Ruth Lynfield, MD
Acute Disease Investigation and Control Section
Minnesota Department of Health
Minneapolis, MN 55164-0975
We greatly appreciate the comments from Drs Saphyakhajon and Greene, which reinforce the importance of recognizing Kingella kingae as a significant pathogenic cause of osteoarticular and other infections among young children. The growing body of knowledge surrounding K kingae over the past decade reflects, in part, our increasing awareness of the organism and ability to isolate it in the laboratory. As stated in our article, no causative organism is found in 40% to 70% of cases of pediatric osteoarticular infections,15 and up to 84% to 91% of cases of K kingae infection are missed if only the conventional culture technique is used without an accompanying blood-culturebottle method.69 The retrospective study by Moumile et al10 reported that K kingae was the second most commonly recovered pathogen behind Staphylococcus aureus in a large cohort of children with culture-positive osteoarticular infections.

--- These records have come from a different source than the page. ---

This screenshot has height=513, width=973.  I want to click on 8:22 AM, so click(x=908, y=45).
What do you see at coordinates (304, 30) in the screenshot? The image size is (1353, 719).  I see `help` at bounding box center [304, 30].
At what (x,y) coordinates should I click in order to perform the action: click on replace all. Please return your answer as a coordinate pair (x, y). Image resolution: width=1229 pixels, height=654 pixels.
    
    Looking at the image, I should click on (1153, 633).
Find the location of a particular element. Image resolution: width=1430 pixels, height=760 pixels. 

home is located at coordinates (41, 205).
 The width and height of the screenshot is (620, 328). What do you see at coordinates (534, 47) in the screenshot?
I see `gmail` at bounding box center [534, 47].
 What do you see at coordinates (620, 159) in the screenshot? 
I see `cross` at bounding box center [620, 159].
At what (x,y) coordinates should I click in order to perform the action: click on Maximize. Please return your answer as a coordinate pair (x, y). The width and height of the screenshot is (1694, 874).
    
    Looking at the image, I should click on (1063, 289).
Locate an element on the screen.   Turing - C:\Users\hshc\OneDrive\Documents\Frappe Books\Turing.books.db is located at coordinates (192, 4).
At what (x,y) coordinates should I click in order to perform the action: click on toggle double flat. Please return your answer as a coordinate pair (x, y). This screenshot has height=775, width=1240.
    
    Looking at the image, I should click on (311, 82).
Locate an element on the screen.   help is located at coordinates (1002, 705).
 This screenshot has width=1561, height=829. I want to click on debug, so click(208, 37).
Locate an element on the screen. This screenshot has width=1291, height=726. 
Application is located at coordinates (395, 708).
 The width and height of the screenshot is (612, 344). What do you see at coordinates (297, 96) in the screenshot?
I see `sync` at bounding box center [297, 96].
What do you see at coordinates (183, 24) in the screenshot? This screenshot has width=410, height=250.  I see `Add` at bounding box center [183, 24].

This finding is further supported by a recent prospective study by Verdier et al,11 in which samples from 171 children with osteoarticular infection were cultured. Of the 64 (37.4%) culture-positive cases, 47% were S aureus, 16% were ß-hemolytic Streptococcus, and 14% were K kingae. The investigators acknowledged that the use of blood-culture bottles strongly increased their diagnostic yield (7 of the 9 K kingae isolates grew only in blood-culture bottles). The investigators then performed polymerase chain reaction (PCR) on all culture-negative samples using universal, broad-range bacterial 16S ribosomal DNA primers. An organism was identified in 15 of the culture-negative samples; all were K kingae. In summary, K kingae was again the second most commonly recovered pathogen behind S aureus; of the 79 culture- or PCR-positive cases, 38% were S aureus, 30% were K kingae, and 13% were ß-hemolytic Streptococcus.
This study highlights many of the take-home points emphasized in our article regarding K kingae as an important cause of septic arthritis and osteomyelitis in children: in general, a high percentage of osteoarticular infection cases remain culture-negative; the blood-culturebottle system greatly increases the chance of isolating an organism (especially K kingae); and K kingae is a common bacterial cause of these infections. Moreover, this study furthers the use of broad-range bacterial PCR as an effective additional diagnostic tool along with current bacterial culture methods. As diagnostic methods for K kingae improve and molecular techniques are introduced for the enhanced detection of all bacteria, we look forward to understanding further the epidemiology of these pathogens and their contributory role in pediatric skeletal infections.